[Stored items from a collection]
┌──

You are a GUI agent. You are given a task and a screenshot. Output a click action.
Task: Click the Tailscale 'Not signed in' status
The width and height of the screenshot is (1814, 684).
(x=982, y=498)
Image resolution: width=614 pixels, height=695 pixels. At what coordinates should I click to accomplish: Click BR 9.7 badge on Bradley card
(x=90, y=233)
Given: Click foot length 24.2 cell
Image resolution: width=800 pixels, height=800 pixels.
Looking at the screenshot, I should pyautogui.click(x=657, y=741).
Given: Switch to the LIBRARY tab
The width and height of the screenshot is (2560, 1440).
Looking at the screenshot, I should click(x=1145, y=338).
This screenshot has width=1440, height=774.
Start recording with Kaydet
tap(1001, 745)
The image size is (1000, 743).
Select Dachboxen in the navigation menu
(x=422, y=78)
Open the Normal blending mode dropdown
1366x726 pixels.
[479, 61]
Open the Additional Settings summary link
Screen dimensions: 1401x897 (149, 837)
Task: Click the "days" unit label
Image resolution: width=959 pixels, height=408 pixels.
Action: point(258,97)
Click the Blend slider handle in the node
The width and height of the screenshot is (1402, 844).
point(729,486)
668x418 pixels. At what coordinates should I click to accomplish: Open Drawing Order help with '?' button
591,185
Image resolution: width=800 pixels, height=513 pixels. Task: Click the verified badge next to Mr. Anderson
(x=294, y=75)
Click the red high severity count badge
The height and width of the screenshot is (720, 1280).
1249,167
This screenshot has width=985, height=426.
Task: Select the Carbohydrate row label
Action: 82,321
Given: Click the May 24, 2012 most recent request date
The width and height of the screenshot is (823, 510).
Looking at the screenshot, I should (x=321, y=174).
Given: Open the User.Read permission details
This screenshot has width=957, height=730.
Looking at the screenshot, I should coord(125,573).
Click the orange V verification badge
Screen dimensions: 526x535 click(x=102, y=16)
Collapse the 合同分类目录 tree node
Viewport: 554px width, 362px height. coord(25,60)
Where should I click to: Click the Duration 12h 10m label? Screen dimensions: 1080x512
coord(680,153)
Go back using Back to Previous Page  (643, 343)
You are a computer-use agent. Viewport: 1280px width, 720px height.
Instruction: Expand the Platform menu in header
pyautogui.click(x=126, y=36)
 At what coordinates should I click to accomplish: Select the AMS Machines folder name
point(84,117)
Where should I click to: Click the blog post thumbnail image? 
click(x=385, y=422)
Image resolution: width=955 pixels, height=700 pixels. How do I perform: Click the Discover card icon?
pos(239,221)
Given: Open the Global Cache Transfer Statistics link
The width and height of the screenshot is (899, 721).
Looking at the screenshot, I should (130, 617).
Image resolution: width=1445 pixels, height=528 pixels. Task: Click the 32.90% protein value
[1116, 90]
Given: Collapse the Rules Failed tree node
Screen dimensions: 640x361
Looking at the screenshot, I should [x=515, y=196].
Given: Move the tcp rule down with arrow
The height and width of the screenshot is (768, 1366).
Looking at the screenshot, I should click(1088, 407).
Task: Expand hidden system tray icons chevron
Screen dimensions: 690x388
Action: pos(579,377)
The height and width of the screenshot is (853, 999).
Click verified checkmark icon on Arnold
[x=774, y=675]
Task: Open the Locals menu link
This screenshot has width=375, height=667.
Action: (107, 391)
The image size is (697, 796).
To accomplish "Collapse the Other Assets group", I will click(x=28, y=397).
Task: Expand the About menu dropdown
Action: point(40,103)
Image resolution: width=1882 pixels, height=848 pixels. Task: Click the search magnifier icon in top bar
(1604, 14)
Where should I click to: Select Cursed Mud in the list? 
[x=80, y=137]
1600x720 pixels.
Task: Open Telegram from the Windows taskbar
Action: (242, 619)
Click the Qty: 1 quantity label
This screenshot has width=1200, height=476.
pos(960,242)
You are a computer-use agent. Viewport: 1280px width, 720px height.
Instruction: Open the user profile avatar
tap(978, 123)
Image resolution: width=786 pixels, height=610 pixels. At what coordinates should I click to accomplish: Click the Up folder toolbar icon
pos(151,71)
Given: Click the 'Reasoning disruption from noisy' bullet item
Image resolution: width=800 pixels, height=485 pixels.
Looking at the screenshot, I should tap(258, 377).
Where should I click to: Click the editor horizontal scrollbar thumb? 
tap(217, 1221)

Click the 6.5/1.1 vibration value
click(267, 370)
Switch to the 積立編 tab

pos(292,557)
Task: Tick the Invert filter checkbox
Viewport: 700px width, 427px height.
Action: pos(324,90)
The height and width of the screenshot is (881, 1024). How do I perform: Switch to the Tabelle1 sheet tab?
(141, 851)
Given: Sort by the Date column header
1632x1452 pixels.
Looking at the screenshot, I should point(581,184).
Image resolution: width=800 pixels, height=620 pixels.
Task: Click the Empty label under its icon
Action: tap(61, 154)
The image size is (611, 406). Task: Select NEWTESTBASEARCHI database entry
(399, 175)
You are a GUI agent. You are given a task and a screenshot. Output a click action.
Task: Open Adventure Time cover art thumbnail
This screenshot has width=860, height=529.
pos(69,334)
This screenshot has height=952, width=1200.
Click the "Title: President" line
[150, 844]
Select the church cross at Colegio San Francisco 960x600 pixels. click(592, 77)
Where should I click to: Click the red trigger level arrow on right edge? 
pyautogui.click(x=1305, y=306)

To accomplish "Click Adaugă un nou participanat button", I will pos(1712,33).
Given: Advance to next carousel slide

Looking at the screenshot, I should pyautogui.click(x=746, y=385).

└──

* THE PROBLEM: The first line of the entries above and every line after it, up to and including the line with "The image size is (1000, 743).", should be set down exactly.

* EXERCISE ANSWER:
You are a GUI agent. You are given a task and a screenshot. Output a click action.
Task: Click the Tailscale 'Not signed in' status
The width and height of the screenshot is (1814, 684).
(x=982, y=498)
Image resolution: width=614 pixels, height=695 pixels. At what coordinates should I click to accomplish: Click BR 9.7 badge on Bradley card
(x=90, y=233)
Given: Click foot length 24.2 cell
Image resolution: width=800 pixels, height=800 pixels.
Looking at the screenshot, I should pyautogui.click(x=657, y=741).
Given: Switch to the LIBRARY tab
The width and height of the screenshot is (2560, 1440).
Looking at the screenshot, I should click(x=1145, y=338).
This screenshot has width=1440, height=774.
Start recording with Kaydet
tap(1001, 745)
The image size is (1000, 743).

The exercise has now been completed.